* Begin *

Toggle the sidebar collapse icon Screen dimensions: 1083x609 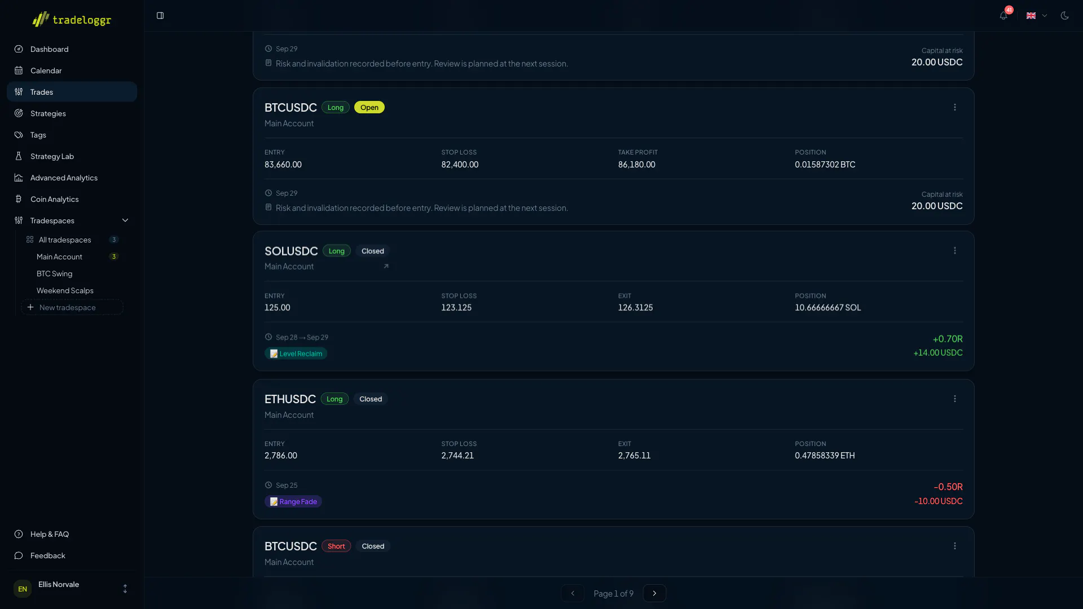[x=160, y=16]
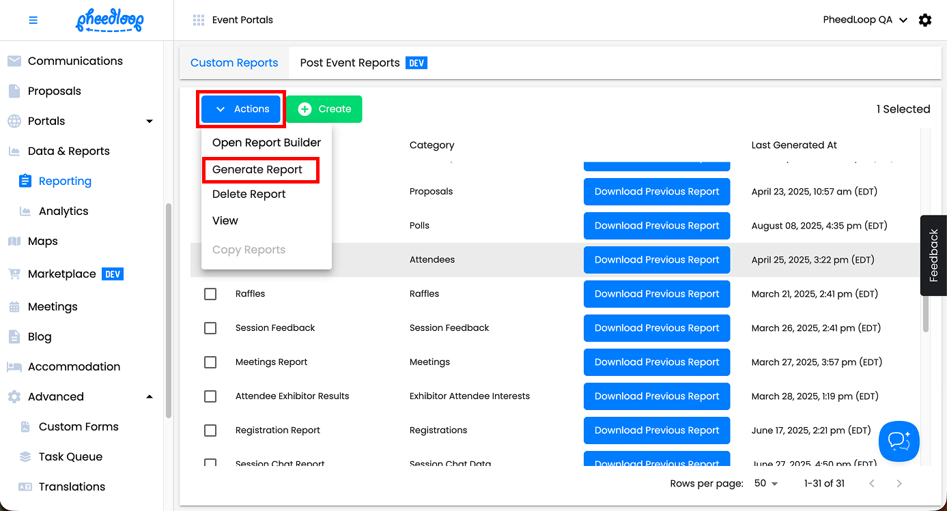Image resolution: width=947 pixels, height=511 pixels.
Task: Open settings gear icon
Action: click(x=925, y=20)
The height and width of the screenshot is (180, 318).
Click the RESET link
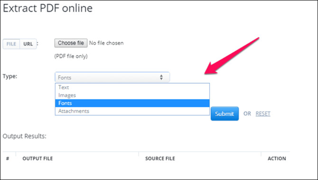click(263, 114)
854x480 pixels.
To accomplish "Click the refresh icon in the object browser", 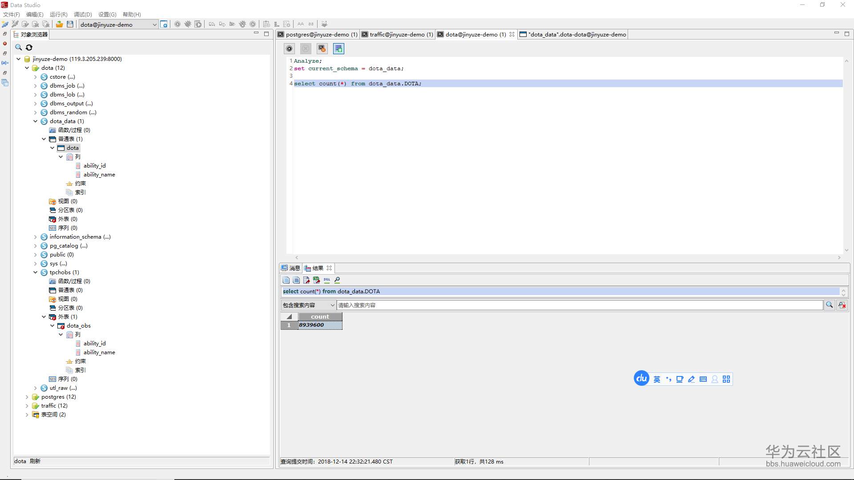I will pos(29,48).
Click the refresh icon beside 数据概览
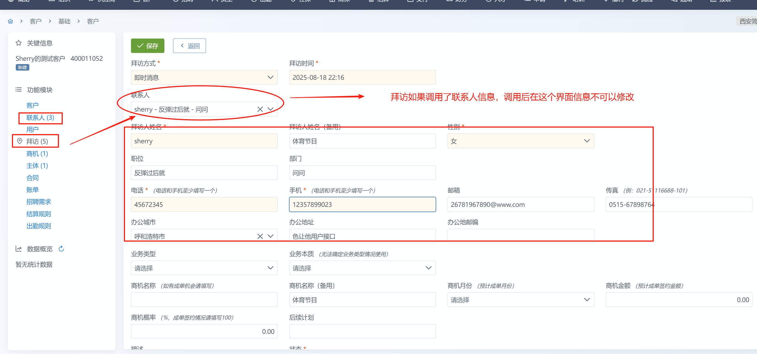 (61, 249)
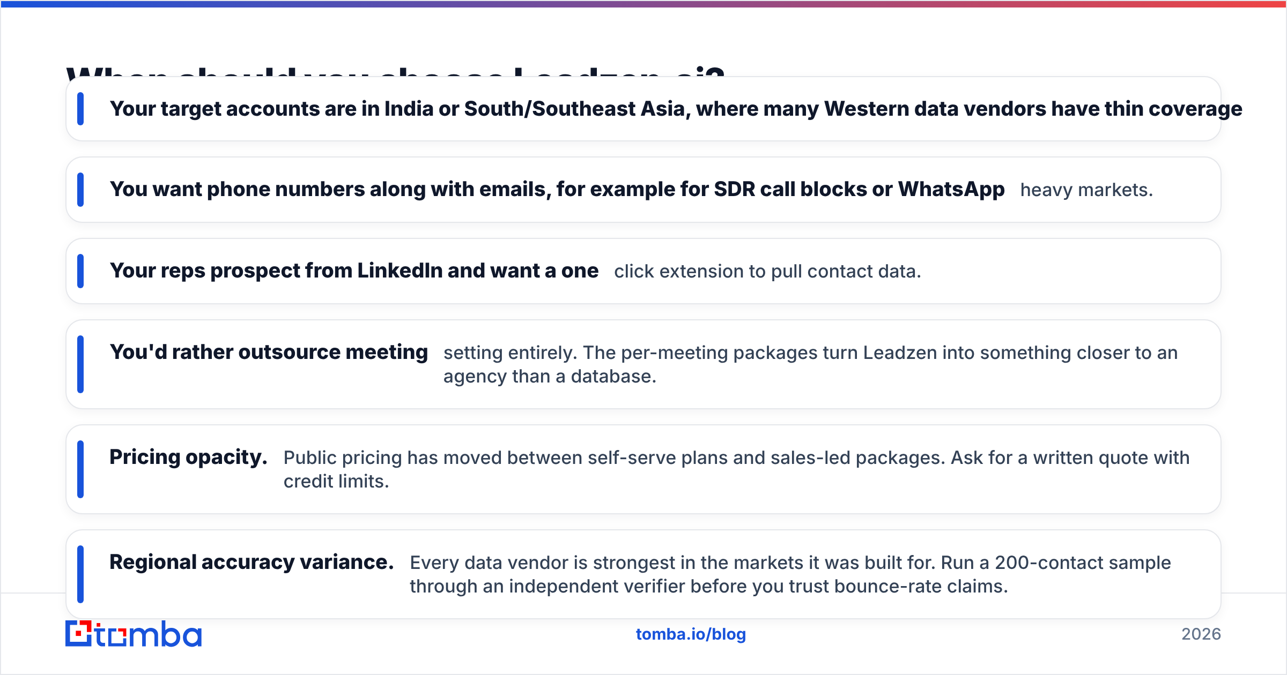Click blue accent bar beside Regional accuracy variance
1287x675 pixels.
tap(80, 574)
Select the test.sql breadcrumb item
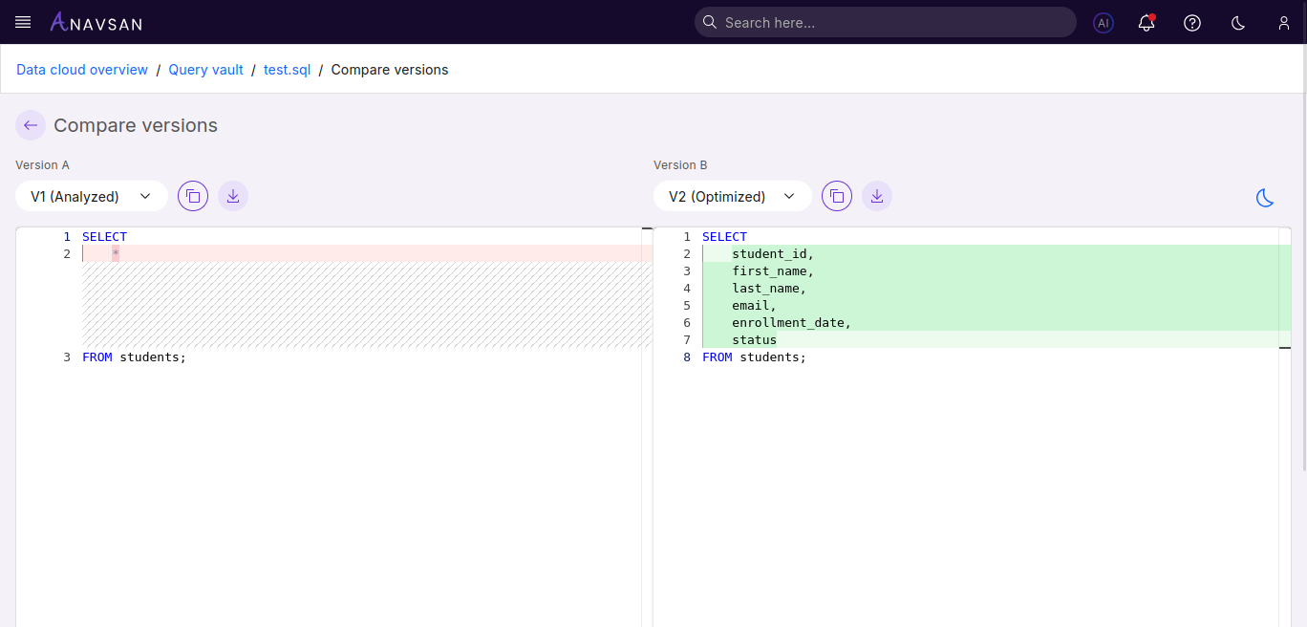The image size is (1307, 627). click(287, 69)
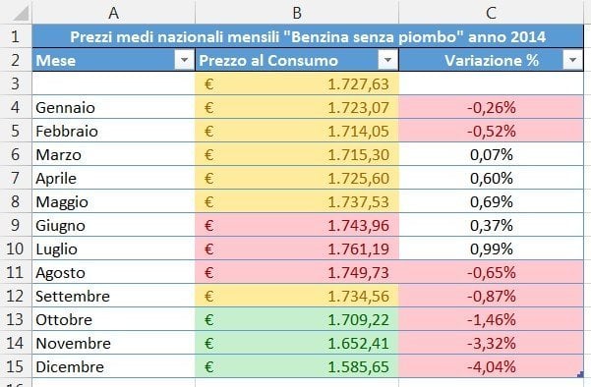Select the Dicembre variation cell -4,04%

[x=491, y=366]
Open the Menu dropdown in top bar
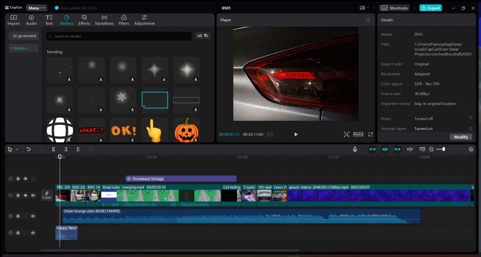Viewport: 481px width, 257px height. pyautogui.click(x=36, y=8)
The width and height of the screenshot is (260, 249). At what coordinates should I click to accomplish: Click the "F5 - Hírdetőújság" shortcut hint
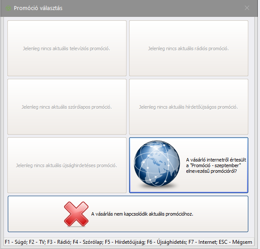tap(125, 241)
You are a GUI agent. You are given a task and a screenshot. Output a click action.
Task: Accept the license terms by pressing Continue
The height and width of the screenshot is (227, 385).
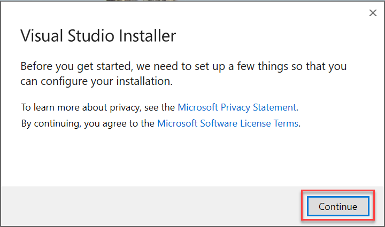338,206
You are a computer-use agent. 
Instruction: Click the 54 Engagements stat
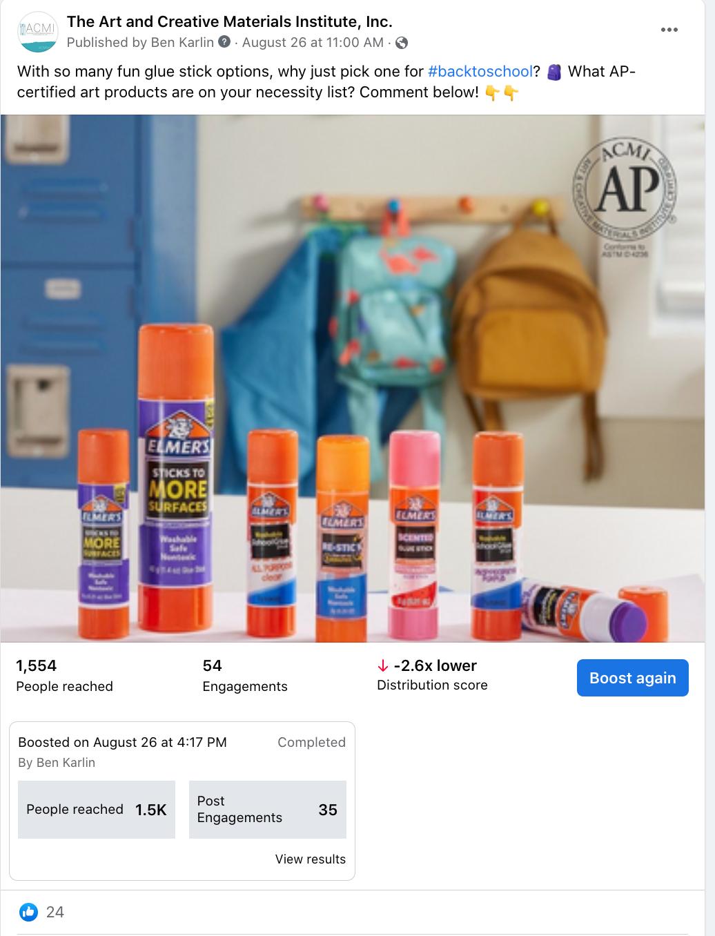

* End *

● **Description of the task**
Convert the stretch of the records from the line containing "The width and" through the end of the records into a numbered list, omitting blank lines and leaving out the pictures.

● **Response**
1. The width and height of the screenshot is (260, 249). At what coordinates should I click to accomplish: Click the "F5 - Hírdetőújság" shortcut hint
2. tap(125, 241)
3. You are a GUI agent. You are given a task and a screenshot. Output a click action.
4. Task: Accept the license terms by pressing Continue
5. The height and width of the screenshot is (227, 385).
6. 338,206
7. You are a computer-use agent. 
8. Instruction: Click the 54 Engagements stat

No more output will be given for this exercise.